- What you have to do
Rewrite the material starting at the line that contains "Click the CHOOSE THIS APPLE TV label" and ending at the line that contains "Action: click(x=526, y=31)", renaming "label" to "caption" and leaving everything else unchanged. Omit the pictures from your answer.

- Provided material
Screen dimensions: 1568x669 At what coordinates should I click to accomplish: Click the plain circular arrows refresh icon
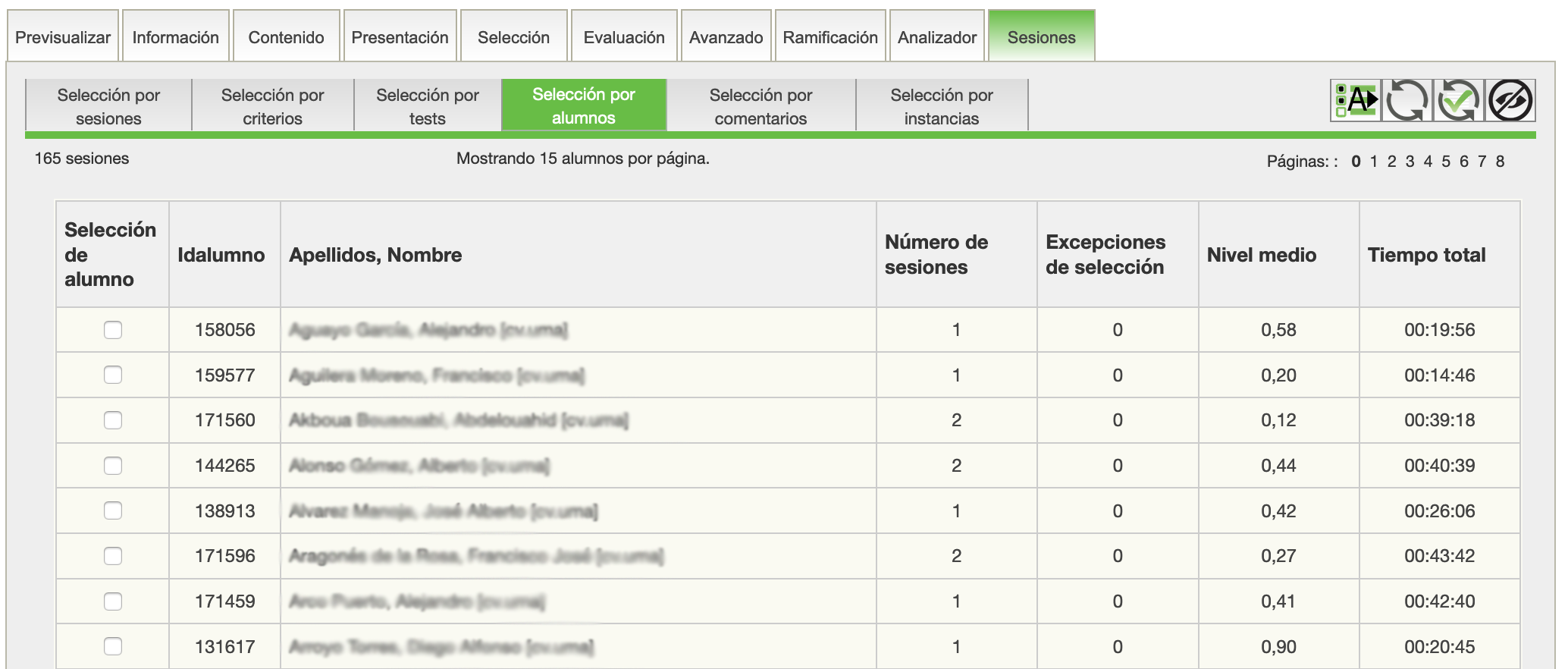1406,100
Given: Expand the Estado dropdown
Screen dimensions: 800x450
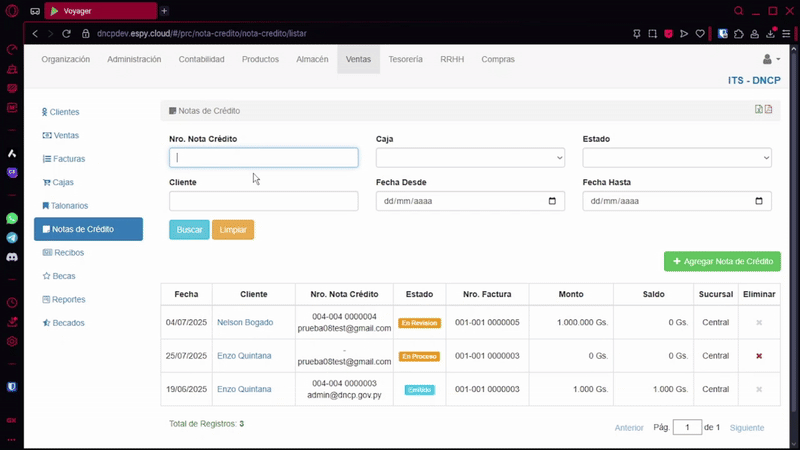Looking at the screenshot, I should coord(676,158).
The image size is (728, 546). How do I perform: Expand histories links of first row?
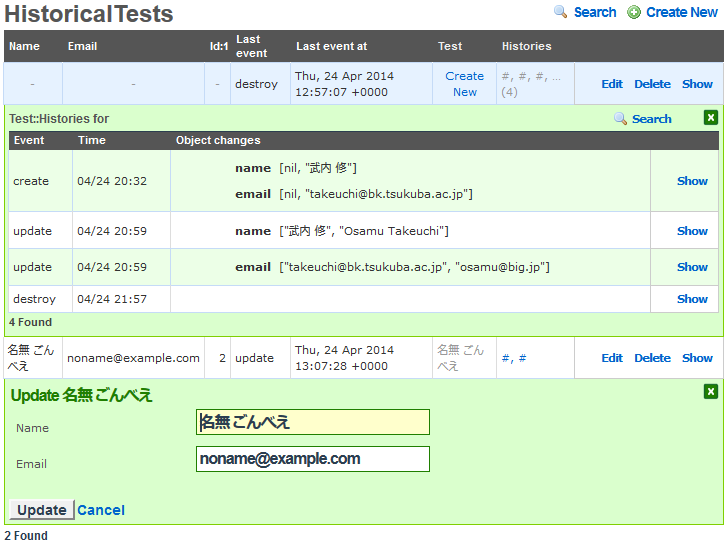tap(530, 76)
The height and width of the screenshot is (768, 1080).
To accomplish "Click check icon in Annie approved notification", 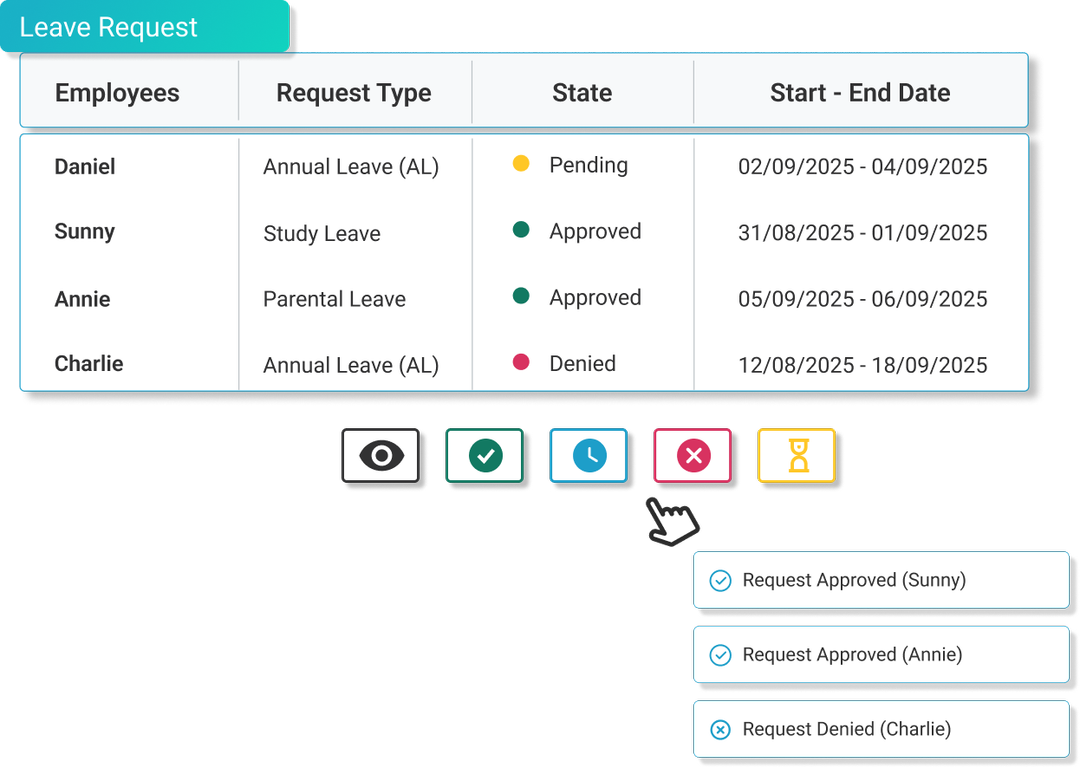I will pos(720,655).
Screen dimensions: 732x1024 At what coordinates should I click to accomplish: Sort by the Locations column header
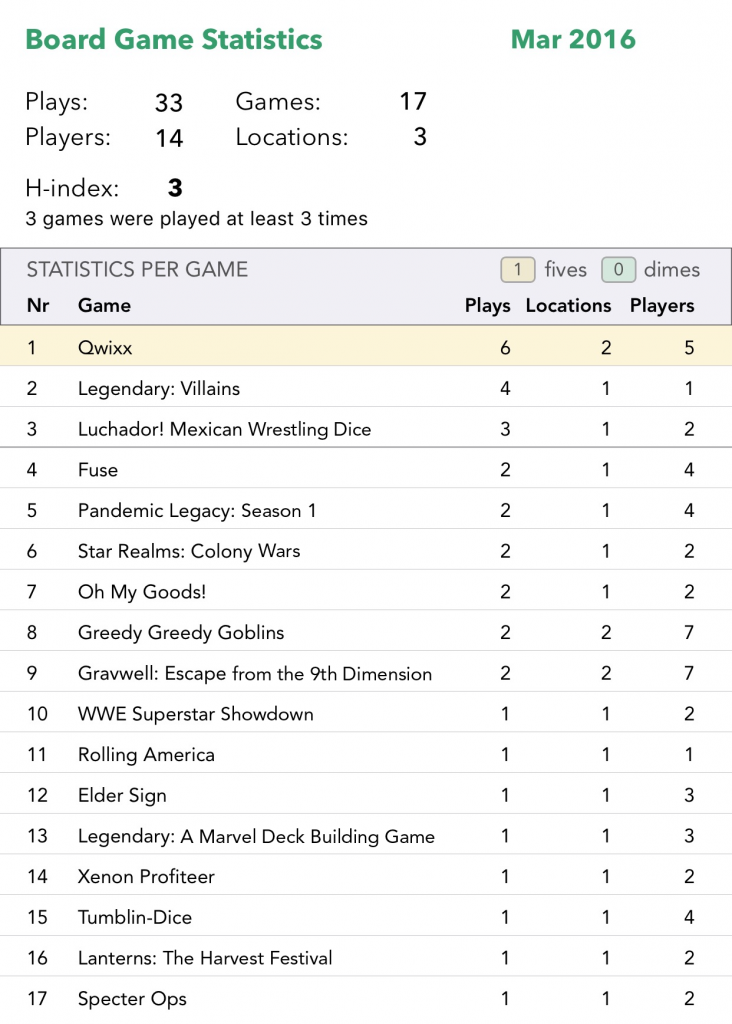point(568,306)
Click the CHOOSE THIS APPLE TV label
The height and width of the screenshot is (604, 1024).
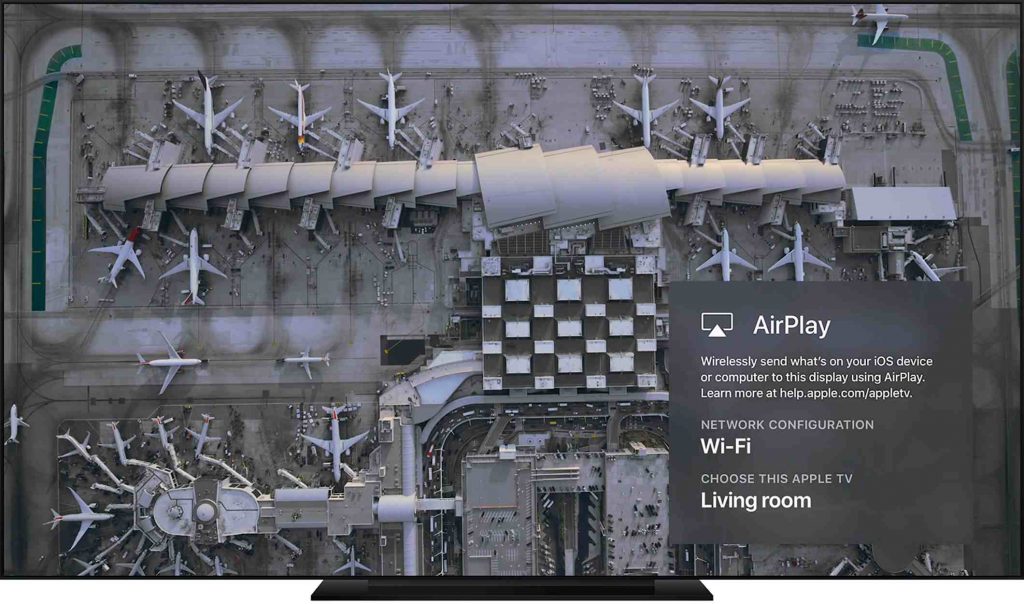tap(776, 479)
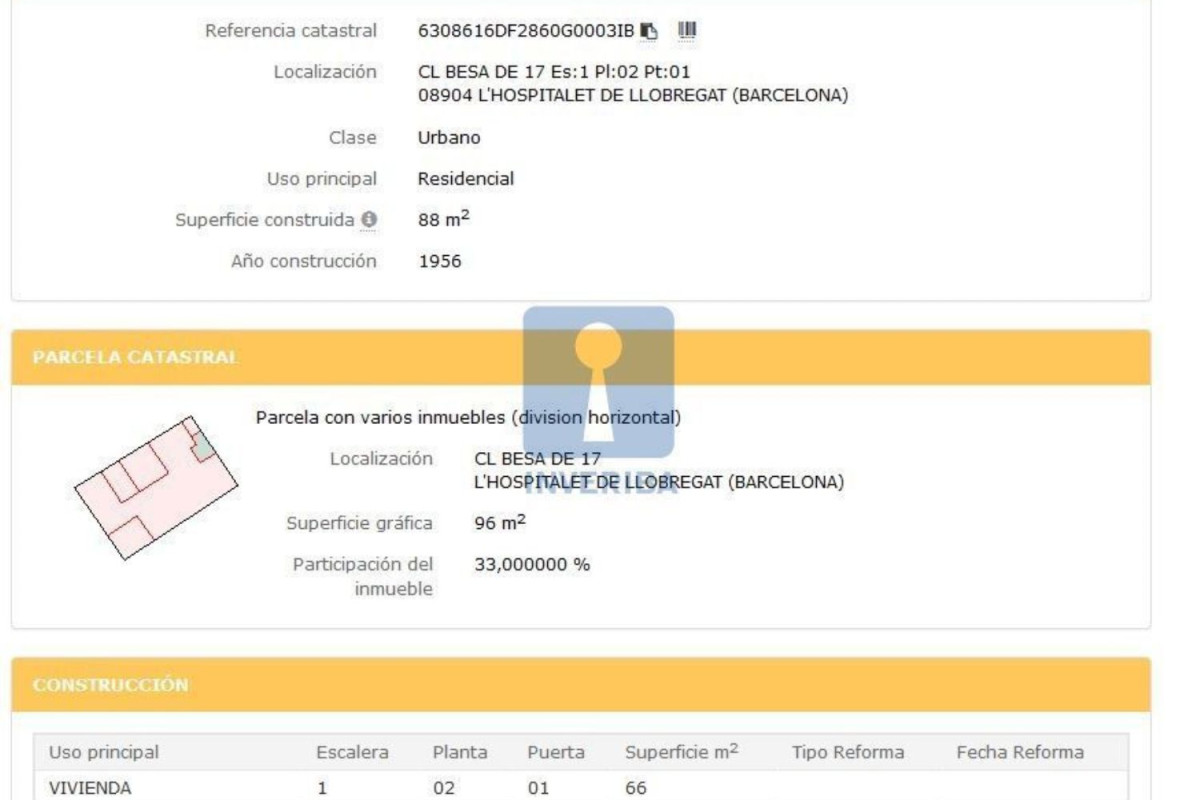This screenshot has height=800, width=1200.
Task: Select the reference number 6308616DF2860G0003IB
Action: click(x=526, y=31)
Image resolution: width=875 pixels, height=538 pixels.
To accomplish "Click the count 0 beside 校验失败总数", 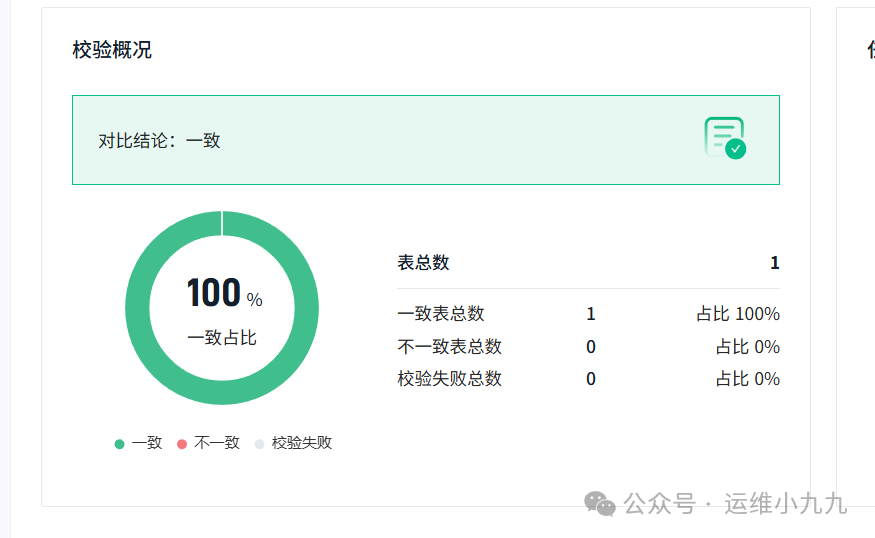I will 591,379.
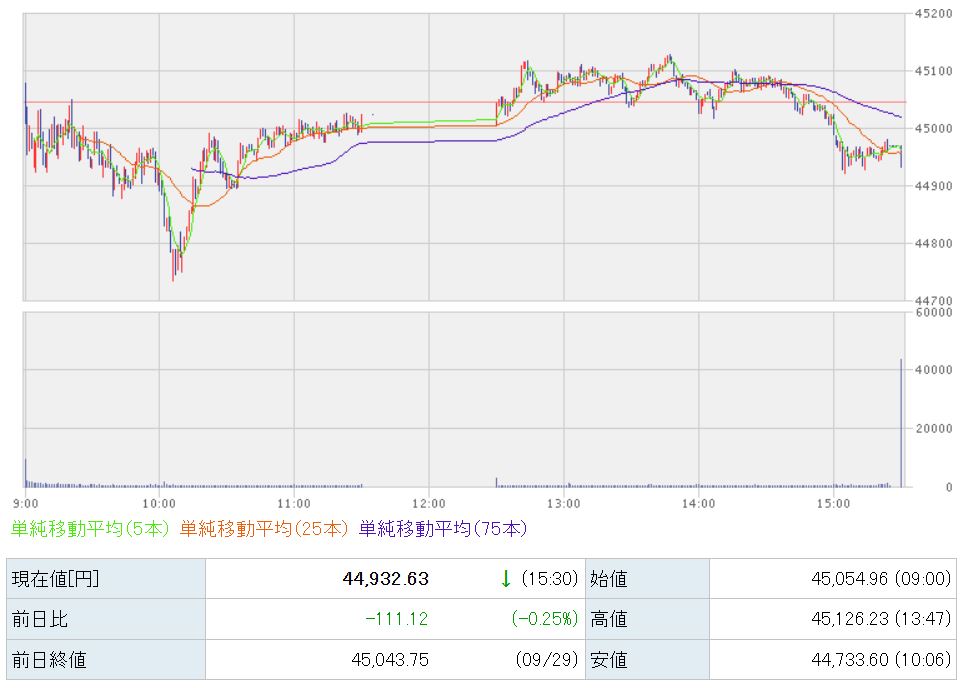Viewport: 962px width, 688px height.
Task: Click the 12:00 time axis label
Action: point(428,502)
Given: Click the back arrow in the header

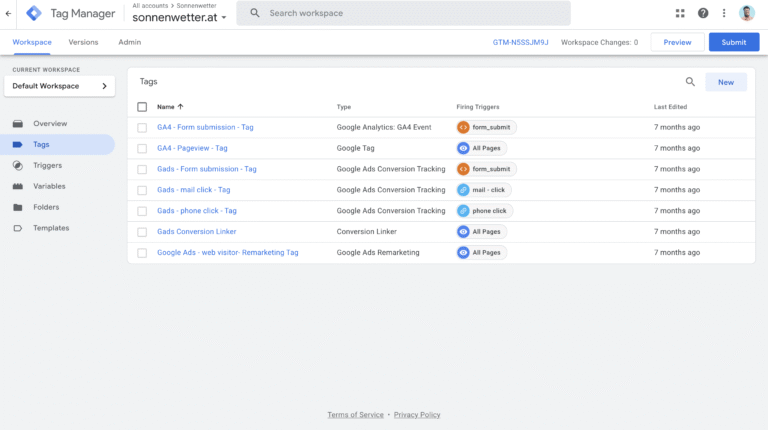Looking at the screenshot, I should tap(9, 13).
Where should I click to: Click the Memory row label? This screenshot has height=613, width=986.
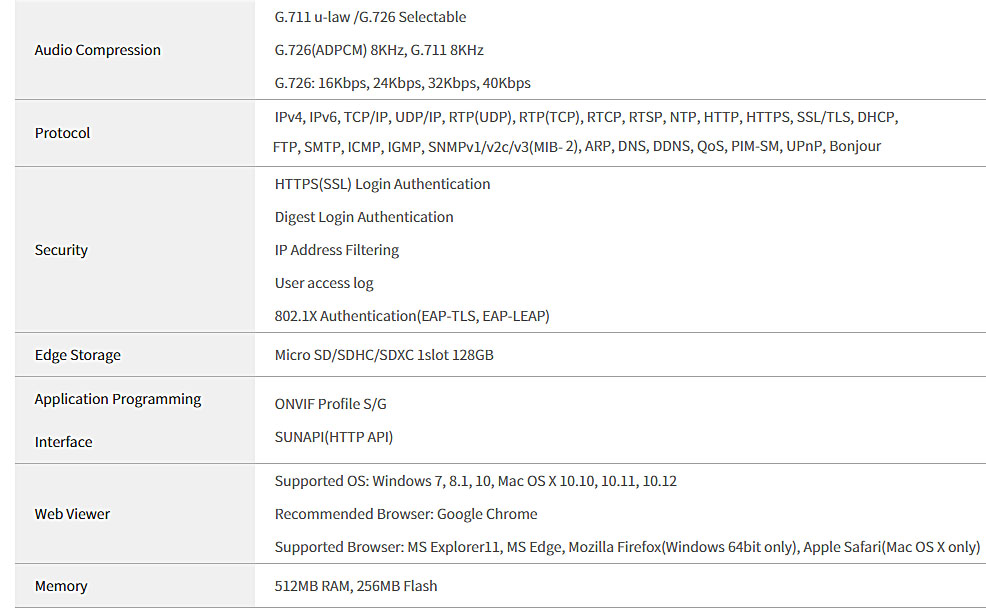click(61, 587)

- Finished answer
Click the CHOOSE THIS APPLE TV caption
The height and width of the screenshot is (604, 1024).
tap(776, 479)
This screenshot has height=800, width=1200.
Task: Select the reference number 6308616DF2860G0003IB
Action: click(x=526, y=31)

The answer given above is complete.